NICE – Tax evasion and the exploitation of complex tax loopholes that have dogged Ireland for the past few decades may soon be eradicated through the deployment of new technology jointly developed by the Irish Revenue Commissioners and Accenture. New knowledge discovery technology ties together disparate forms of information that would embarrass even the wiliest tax dodger.

At a briefing today in Accenture’s R&D centre at Sophia Antipolis in the South of France, Accenture executives revealed that the Irish Revenue Commissioners, after visiting the centre, worked with the consultancy to deploy a technology that would give Revenue workers greater intelligence when performing tax audits.

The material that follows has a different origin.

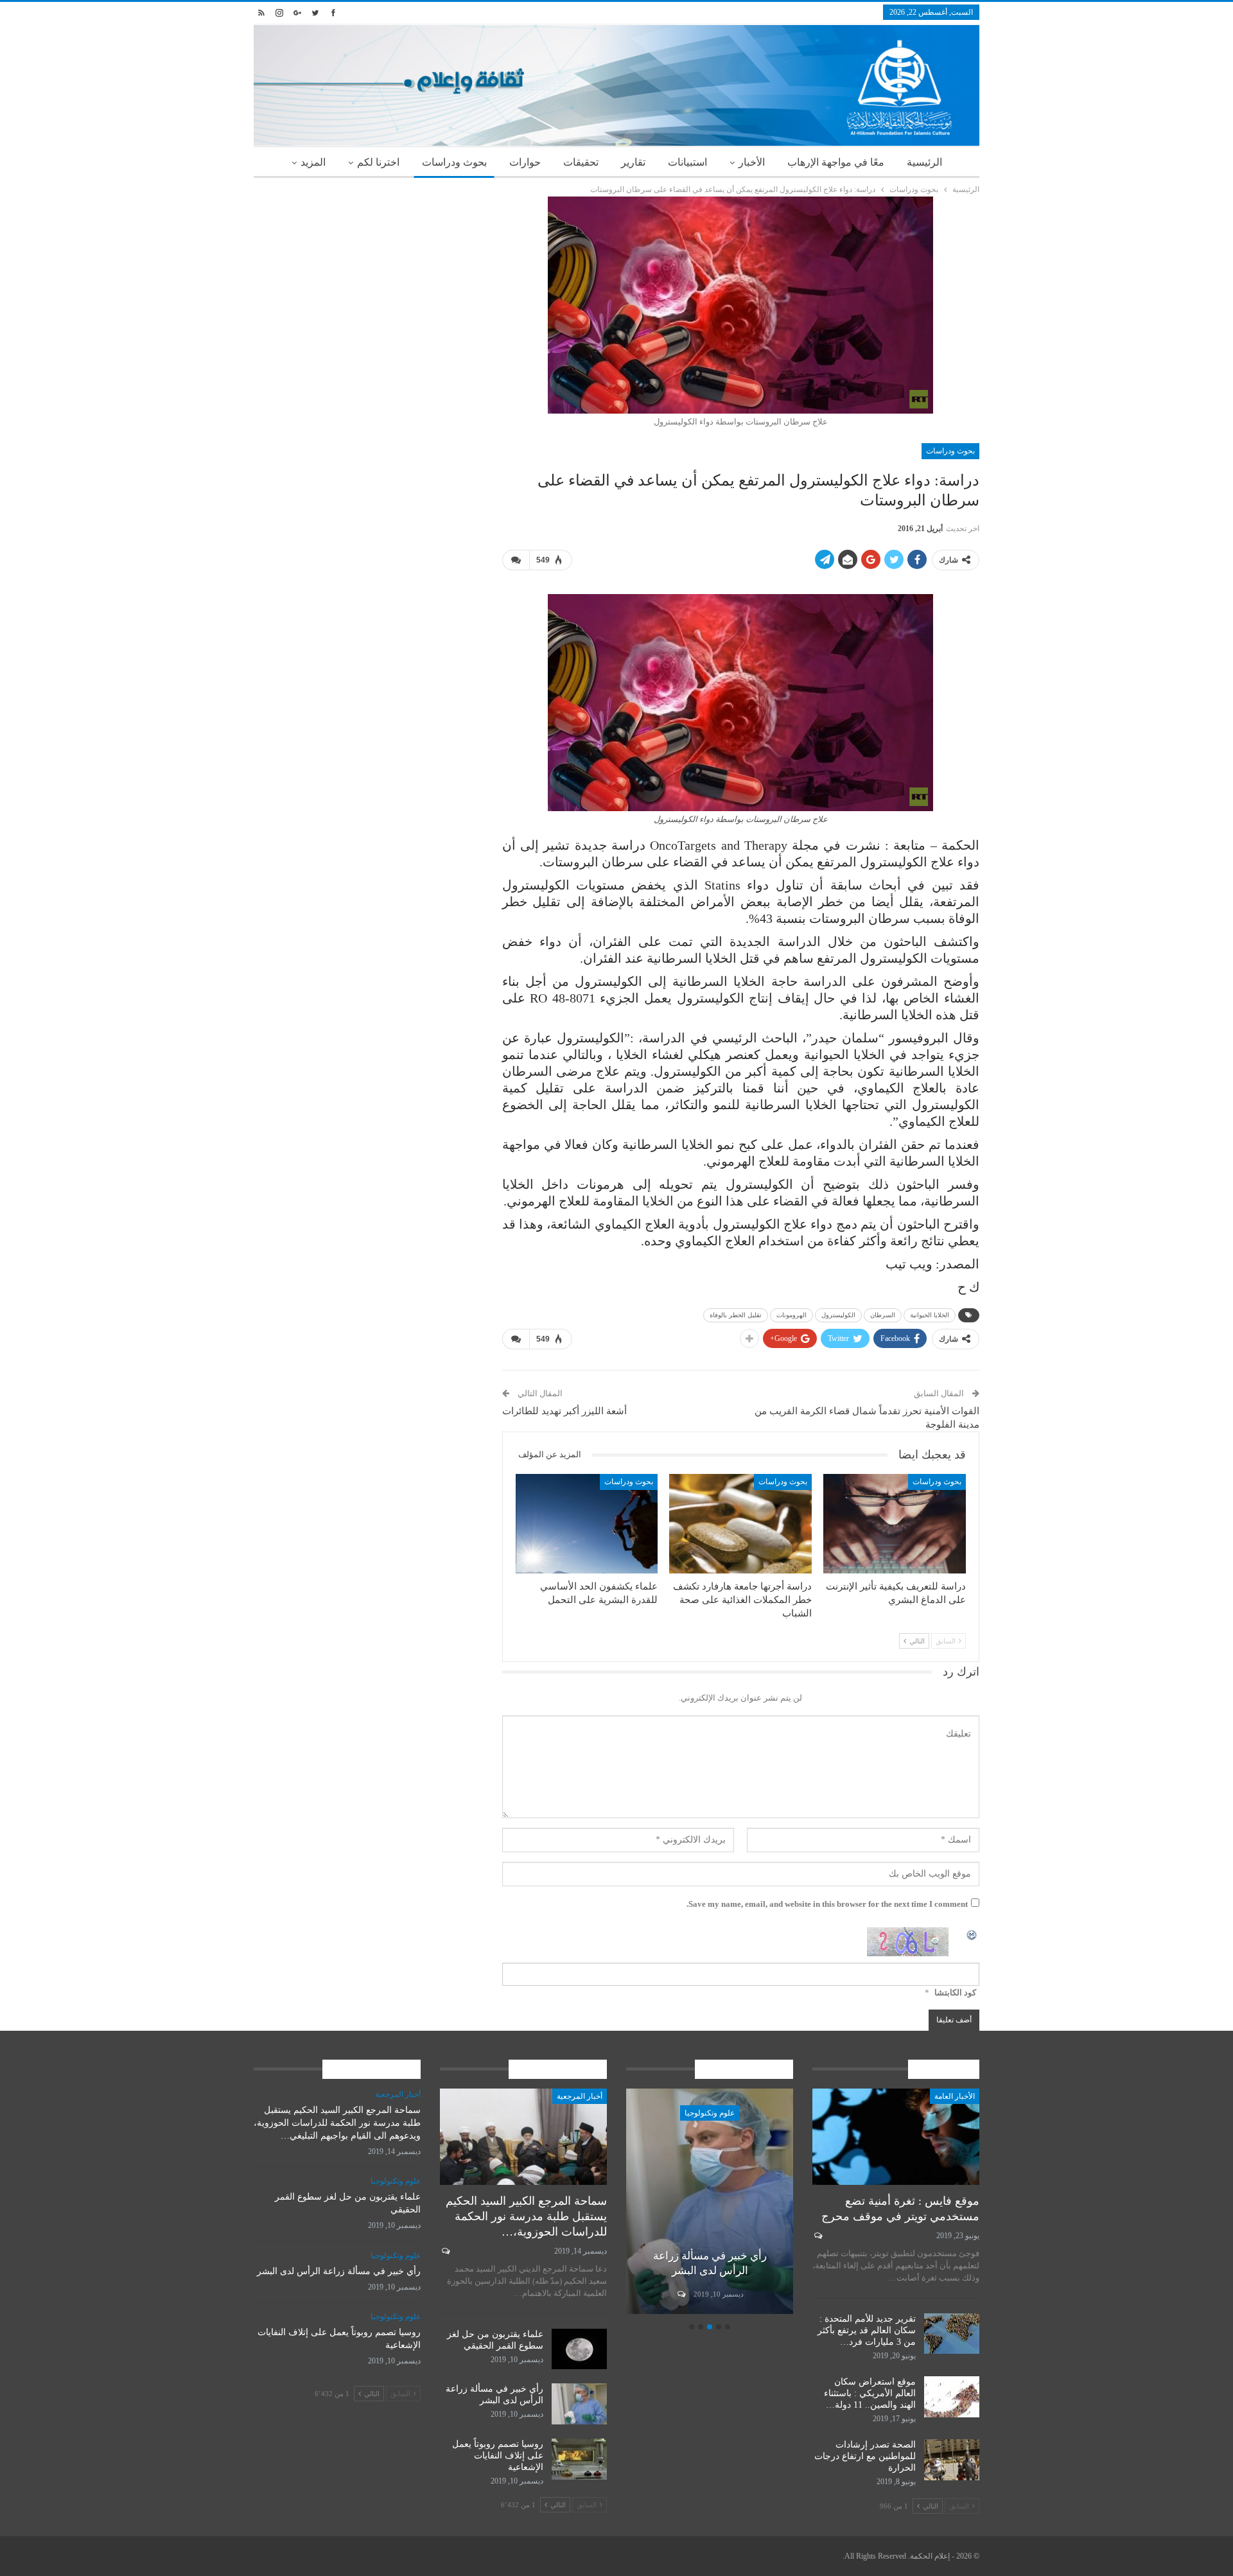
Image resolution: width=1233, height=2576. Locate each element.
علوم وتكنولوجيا (645, 2112)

Accenture previously worked with the Irish Revenue Commissioners to build its Revenue Online Service (ROS), which is responsible for €4.8bn in taxes being collected annually from some 300,000 businesses and individuals around the country. Accenture has since rebadged the system and sold elements of it to the French Government.

According to Mark Illsley, European labs director at Sophia Antipolis, Accenture and the Revenue Commissioners have developed a proof of concept based on Accenture’s Knowedge Discovery Tool. The technology, known in Revenue circles as “Profiler” is a knowledge integration application that probes multiple data repositories and displays knowledge as a single, holistic web. It goes beyond basic web search engines by enabling Revenue executives to see relationships between pieces of information that they never knew existed.

In building Profiler, the Accenture and Revenue development team added to an existing user interface developed by US firm TheBrain, with extra security, data access, data integration, and transformation rules as well as various tax compliance and risk profiles. TheBrain is a context-driven visual technology that shows relationships between information, replacing traditional file and folder hierarchies that unnaturally separate information.

In addition to trawling Revenue’s data warehouse, provisions for internet searches via third party systems were also built in, including information such as directorships, tax performance, credit history, payment and compliance patterns as well as background and other external information linked together.

It is understood that the Irish Revenue Commissioners executive may use the Profiler to drill further on a particular link to pursue specific avenues of investigation.

The technology gives Revenue executives a better understanding of taxpayer cases under investigation. It is also understood to be of particular interest to Revenue auditors and debt collection officials seeking to improve their understanding of a case where Revenue is at risk, as well as for individuals dealing with larger and more complex taxpayers.

Just as with the ROS, Accenture has separately packaged the original proof of concept to create a customisable template known as “Case Crawler” for police, defence, ordinary businesses, legal firms, immigration authorities and other government bodies around the world.